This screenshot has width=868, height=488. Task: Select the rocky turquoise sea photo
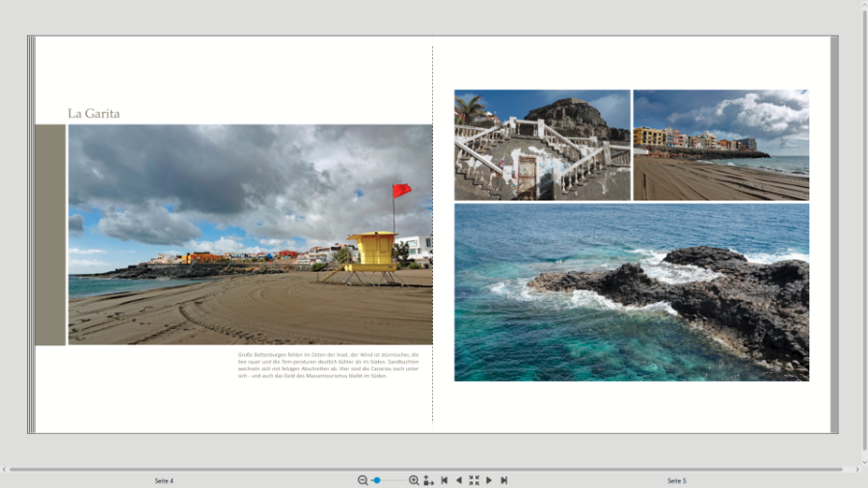point(632,292)
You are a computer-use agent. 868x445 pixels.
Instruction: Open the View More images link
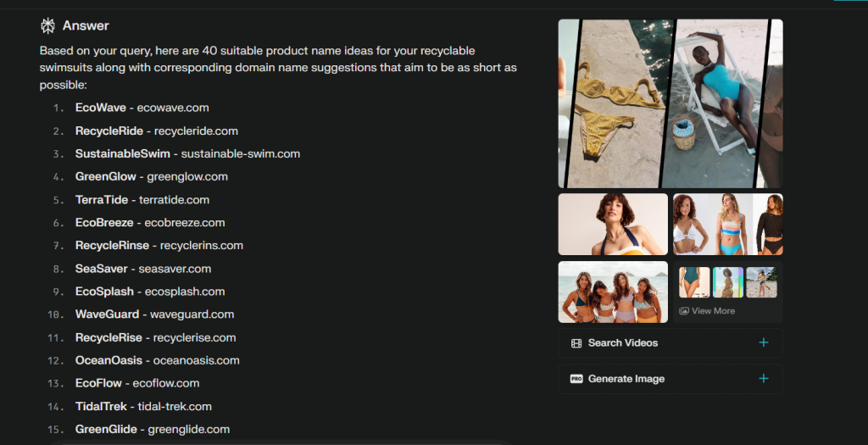point(707,311)
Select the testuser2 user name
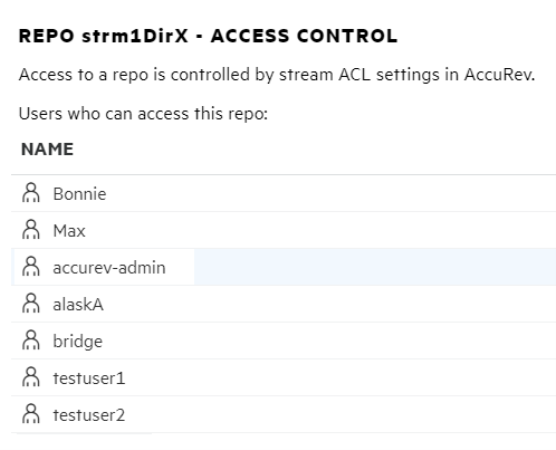This screenshot has width=556, height=450. (x=89, y=415)
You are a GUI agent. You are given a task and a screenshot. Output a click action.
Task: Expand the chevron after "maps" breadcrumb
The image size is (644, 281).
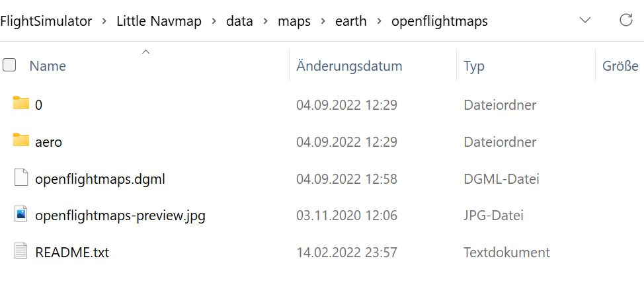[x=322, y=21]
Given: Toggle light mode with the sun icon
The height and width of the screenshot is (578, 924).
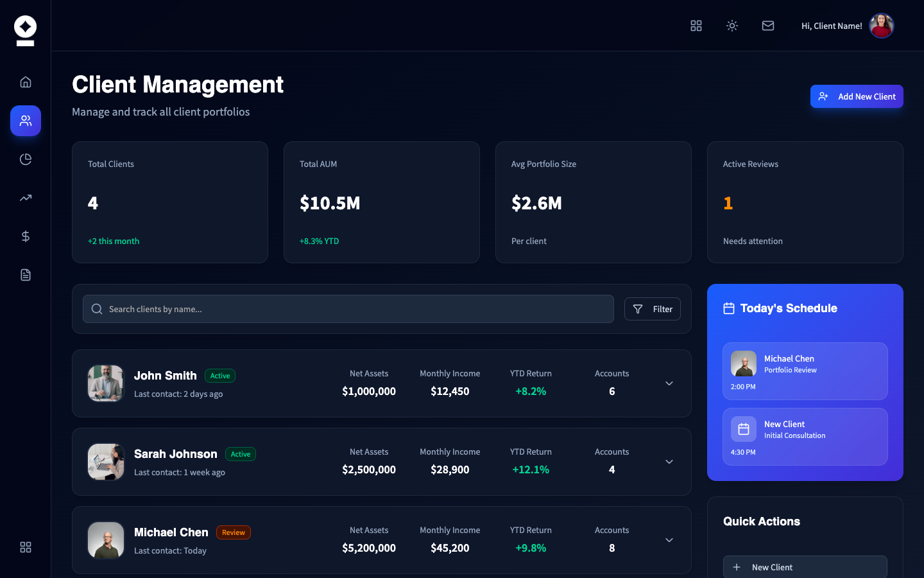Looking at the screenshot, I should click(x=732, y=26).
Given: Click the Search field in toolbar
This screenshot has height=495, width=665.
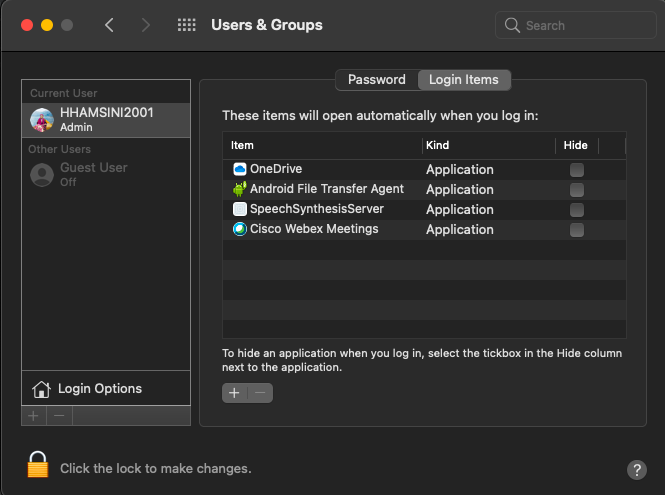Looking at the screenshot, I should coord(575,25).
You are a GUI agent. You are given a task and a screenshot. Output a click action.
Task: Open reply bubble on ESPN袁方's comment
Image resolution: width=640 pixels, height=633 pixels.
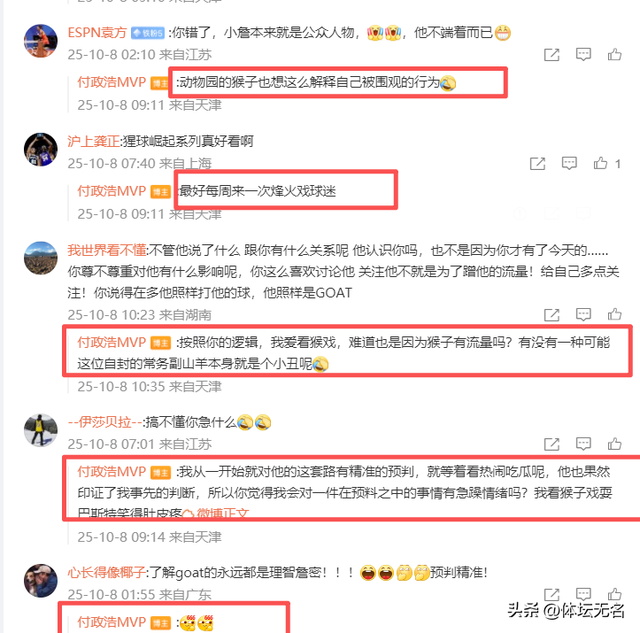(x=583, y=54)

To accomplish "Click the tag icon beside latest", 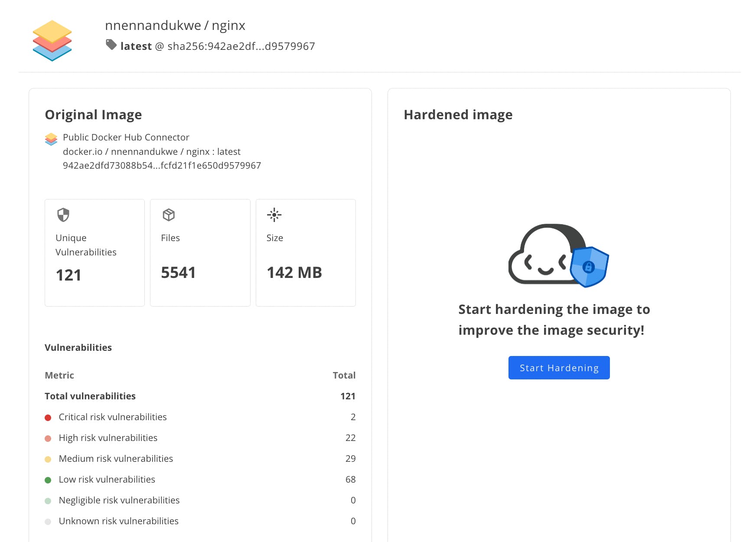I will [111, 45].
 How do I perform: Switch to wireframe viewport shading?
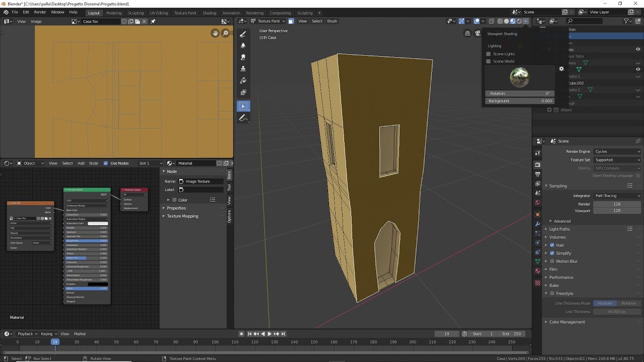[x=500, y=21]
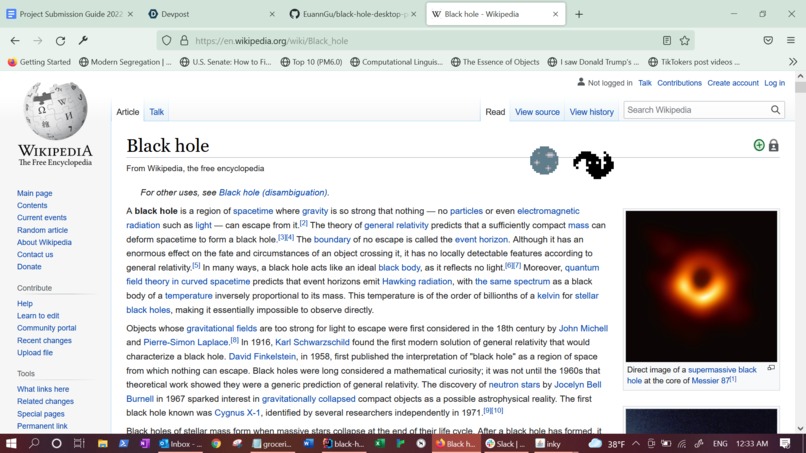Open the Windows Start menu
This screenshot has height=453, width=806.
tap(11, 443)
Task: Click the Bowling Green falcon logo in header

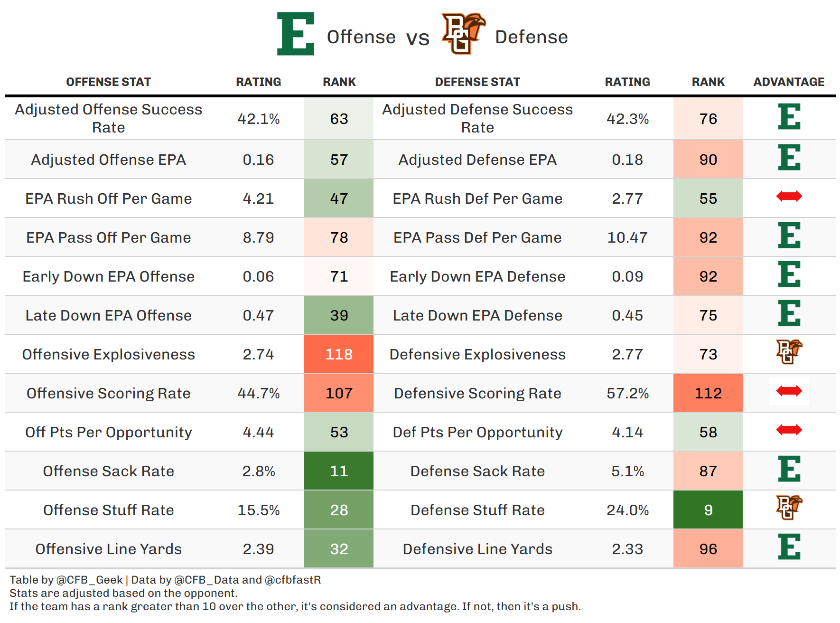Action: [x=463, y=33]
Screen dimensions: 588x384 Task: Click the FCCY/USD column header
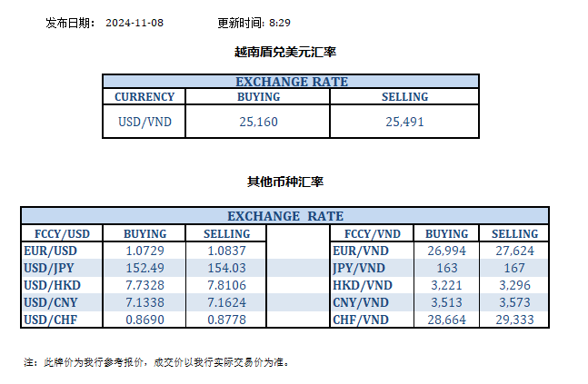tap(58, 233)
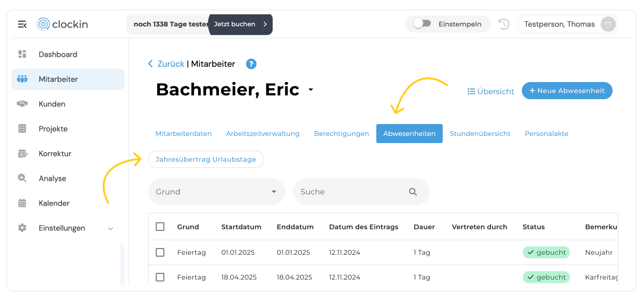Click the TT user avatar

coord(608,24)
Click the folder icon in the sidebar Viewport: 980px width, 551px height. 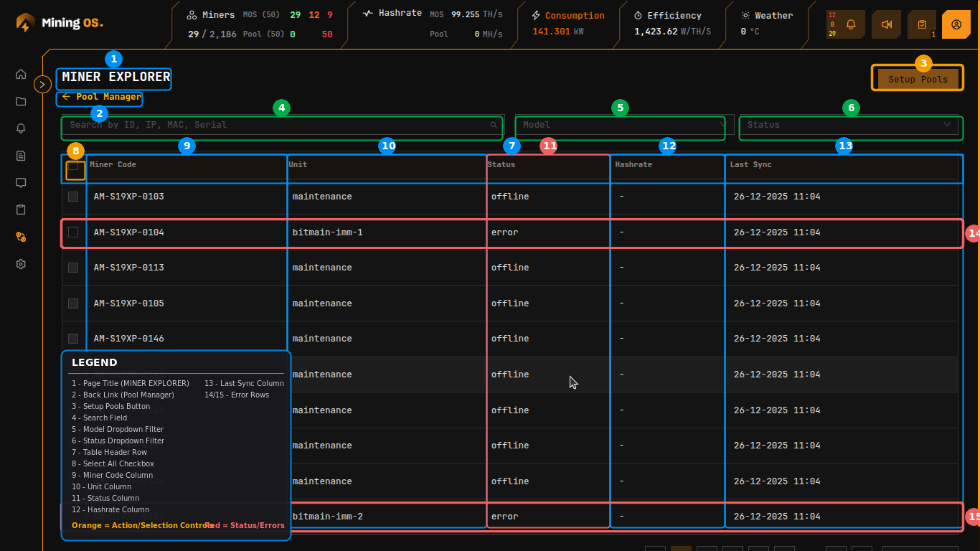21,101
-=-=-
=== Work to complete ===
For this exercise, transcribe exactly the part of the records above that opens with the line containing "Select the testuser2 user name" and closes with the one containing "Given: Click the Search field in toolbar". Pictures are not part of the copy.

=== Response to this task ===
Select the testuser2 user name
This screenshot has width=556, height=450. (x=89, y=415)
You are a GUI agent. You are given a task and a screenshot. Output a click action.
Task: Expand the chevron after "maps" breadcrumb
The image size is (644, 281).
[x=322, y=21]
Given: Toggle light mode with the sun icon
The height and width of the screenshot is (578, 924).
Looking at the screenshot, I should click(x=732, y=26).
Given: Click the Search field in toolbar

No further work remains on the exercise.